"A lot of our customers here in New Zealand know us as FlexiPurchase and also, around the world, a lot of the big banking partners that we've got relabel it to their own product and sell it as a card-based solution, powered by Spendvision."
Raymer said they had also begun to partner with card issuers directly, who on-sell the product to banks, who in turn on-sell it to their customers.
"We have some very impressive relationships we've built over time and some very healthy relationships and partnerships where we're their technology wing.
"We're a small, nimble New Zealand company powering these giants, especially in the States, which is a fun place to be."
Raymer said they tended not to heavily market Fraedom, instead relying on the relationships they had formed with banks and card issuers. The Canadian Government was their highest profile new customer.
"Something we've always struggled with is there's 1000 things we could do with our technology [so] trying to make sure you only do 10 of them.
"The good thing about being around for so long ... is we've learned a lot over the years and we've worked out how to be very successful and sustainable, and very profitable."
The company is now wholly owned by UK-based corporate services provider Hogg Robinson Group, which reported in its latest annual report that under Fraedom's previous moniker Spendvision, revenue increased 13.7 per cent in the past financial year to £22.4 million ($53 million). Underlying operating profit also increased, by 6.7 per cent, to £3.2 million.

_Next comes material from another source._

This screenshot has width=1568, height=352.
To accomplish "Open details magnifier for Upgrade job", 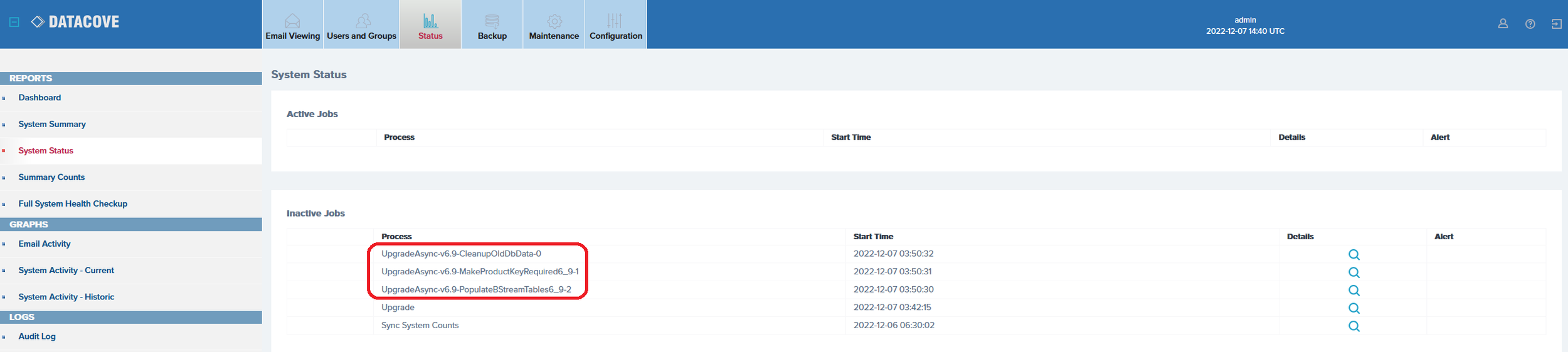I will pos(1354,308).
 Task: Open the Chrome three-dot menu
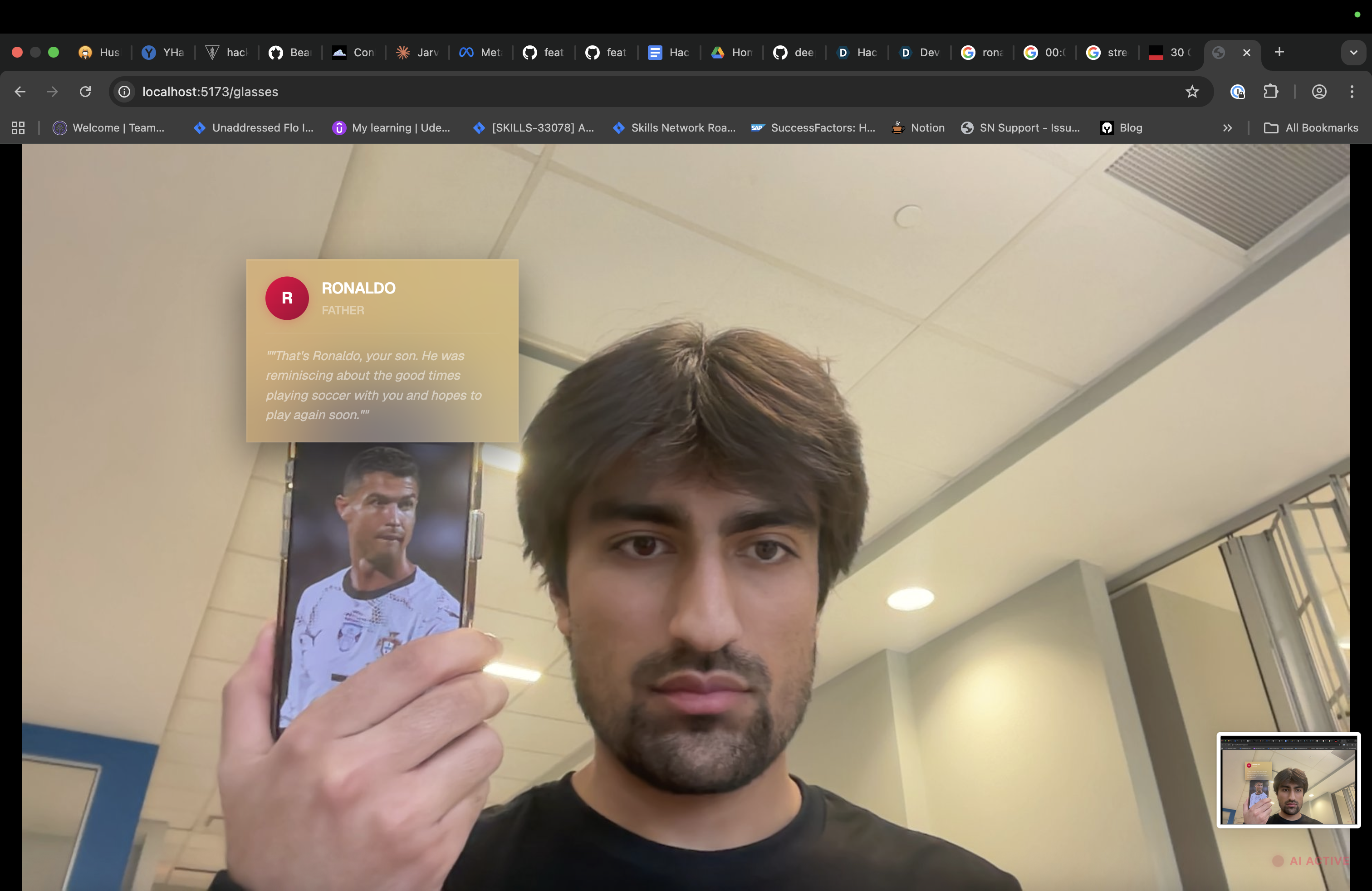pos(1352,92)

After starting as a team of two, Fraedom now has more than 400 employees - 120 in Auckland, the rest scattered across its Melbourne, Sydney, San Francisco and London offices. However, after growing for 16 years, Raymer said the company's organisational structure had become too hierarchical, with a management system that harked back to the 1980s.
"We actually did a review about a year ago and looked at one part of our development wing and there were seven tiers of management all the way up to myself - it was crazy. A developer would report to a team lead, the team lead would report to a manager, that manager would report to a senior manager."
The review led to them discarding the old way of doing things and starting anew with what they dubbed their new "practice model".
They implemented a matrix HR management structure, hiring three HR specialists - each responsible for 40 people.
The remaining staff were then organised into self-organising "scrum teams" with naturally selected "scrum masters".
"The practice model's about completely flattening and removing that management structure and changing it," he said.
"It's like a book club, some people are really interested in drama books, some people want romance, some people want horror books - same with development." The practice lead, or scrum master, was akin to the chairman of the book club, Raymer said.
"They're the ones who help organise it, they do a lot of the work, but they're not the manager, they don't manage the team."
The internal scrum management came down to "a lot of self-organisation", Raymer said.
"No one reports to anyone ... so you no longer have this stepping on toes when you're trying to merge two departments," he said.
"I have fortnightly meetings with our HR advisers, where we sit down and talk through the staff and I get true feedback now.
"Because the structure's so flat, I get information direct from the HR advisers [and] the scrum masters, who can tell you what's really happening, so you can really make change."
Fraedom
• Cloud-based expense management software company.
• Often sold as a 'white-label' product, allowing different companies to re-brand the product to suit them.
• Started 16 years ago within Deloitte, now in 178 countries.
• Used by more than 134,000 organisations.
• Processes more than 400,000 transactions daily.